Diritto Internazionale ed Europeo economico iraniano è stato intaccato e debilitato. In questo senso, come detto, un primo avvertimento sembrerebbe provenire dal fatto che l’Iran abbia concesso 60 giorni di tempo alle altre potenze per adempiere ai termini dell’accordo nucleare, con la conseguente minaccia di adozione di ulteriori, rigide misure. Il termine prefissato scadrà il prossimo 8 luglio. La speranza è che le altre potenze europee possano riprendere gli adempimenti pattuiti, portando così al ritorno dello stesso Iran ad onorare i termini e le misure dell’accordo nucleare. Dal canto proprio, Teheran non vuole abbandonare il JCPOA, ma intende ribadire il

fatto che non potrà rispettare unilateralmente un accordo disatteso da tutti gli altri contraenti. I già citati incidenti nel Golfo dell’Oman potrebbero essere letti analogamente: mostrare al mondo che se venisse impedito all’Iran di esportare petrolio, anche gli altri paesi produttori della regione potrebbero esserne colpiti – una tattica certamente condannabile nei modi, ma che rappresenterebbe la risposta politica alla decisione USA di aggravare economicamente un paese che sta rispettando un’intesa internazionale. Considerando il caso delle petroliere, difatti, è evidente l’impatto che si avrebbe sul trasporto, attraverso il vicino stretto di Hormuz, di un quinto del petrolio mondiale.
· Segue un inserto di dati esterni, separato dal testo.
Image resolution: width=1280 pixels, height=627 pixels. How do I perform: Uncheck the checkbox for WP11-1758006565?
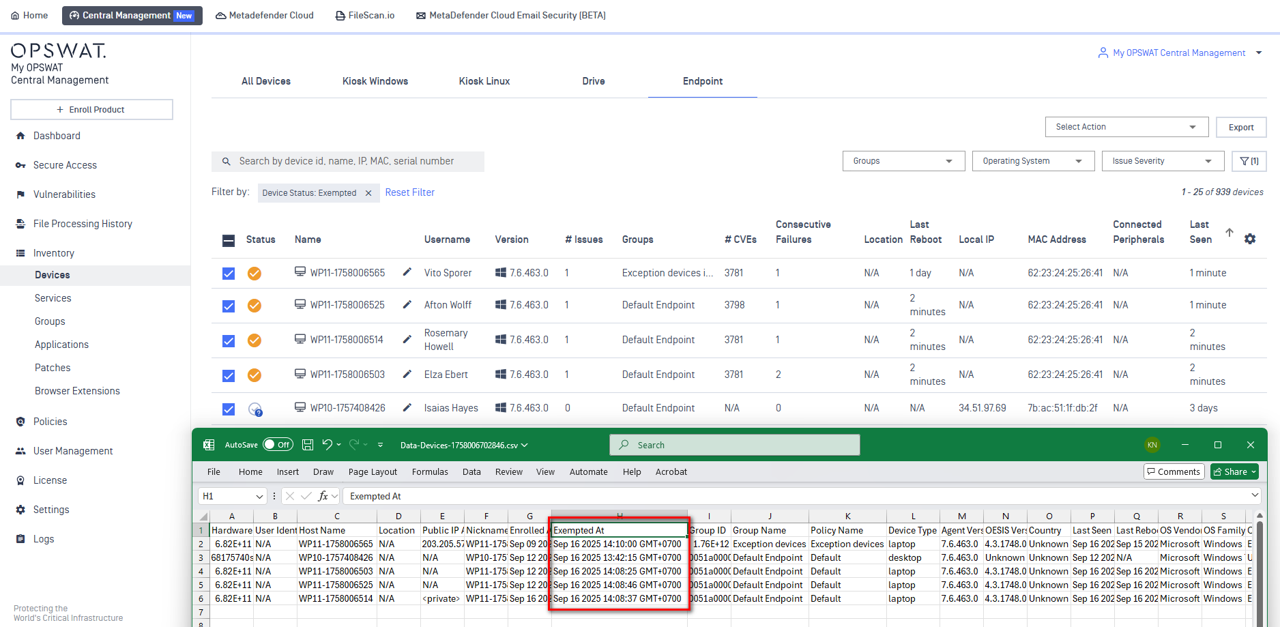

Di fronte all’unilateralismo americano, l’Europa non si è distinta per indipendenza né per coerenza ed efficacia della propria azione politica. Infatti, le pressioni europee nei confronti di Washington per salvaguardare il JCPOA sono andate scemando nel tempo al punto che, quando lo scorso maggio Teheran ha annunciato di sospendere temporaneamente alcuni obblighi previsti dall’accordo, Bruxelles ha emesso un comunicato in cui si sottolineava il “rifiuto di ogni ultimatum” proveniente da Teheran, esprimendo invece un semplice “rammarico” per l’imposizione unilaterale delle sanzioni da parte statunitense.